* _What the task asks_
Reproduce the part of the Chevy Volt passage starting with "To me, G.M." and going on through "the Nissan Leaf.".

* _Page text_
• • •

To me, G.M. should shout from the rooftops that the Volt is really a plug-in hybrid; its ability to drive like an electric car when you want it, but coast-to-coast on gasoline should you need, is its huge advantage over short-range, cord-bound E.V.’s like the Nissan Leaf.
As Chevy reminds us incessantly, a Volt owner can travel 40 miles each day and never burn a drop, joule or calorie of gasoline (more, obviously, if you can plug in while at the office or shopping mall). That owner will cover those first 40 miles for about $1.50 worth of electricity on average, a figure that includes electrical losses as the Volt draws some 12.5 kilowatt-hours of juice to refill the battery. The Volt only uses about 65 percent of its battery capacity, one of several strategies aimed at ensuring long battery life. While the batteries are warranted for eight years or 100,000 miles, G.M. says it engineered them to last 150,000 miles.

• • •

* _Information shown_

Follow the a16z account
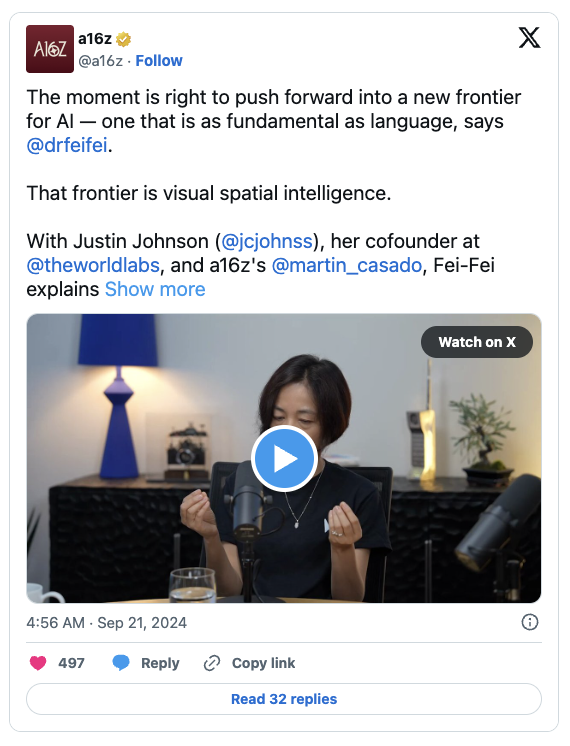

• • •

* _Solution_
To me, G.M. should shout from the rooftops that the Volt is really a plug-in hybrid; its ability to drive like an electric car when you want it, but coast-to-coast on gasoline should you need, is its huge advantage over short-range, cord-bound E.V.’s like the Nissan Leaf.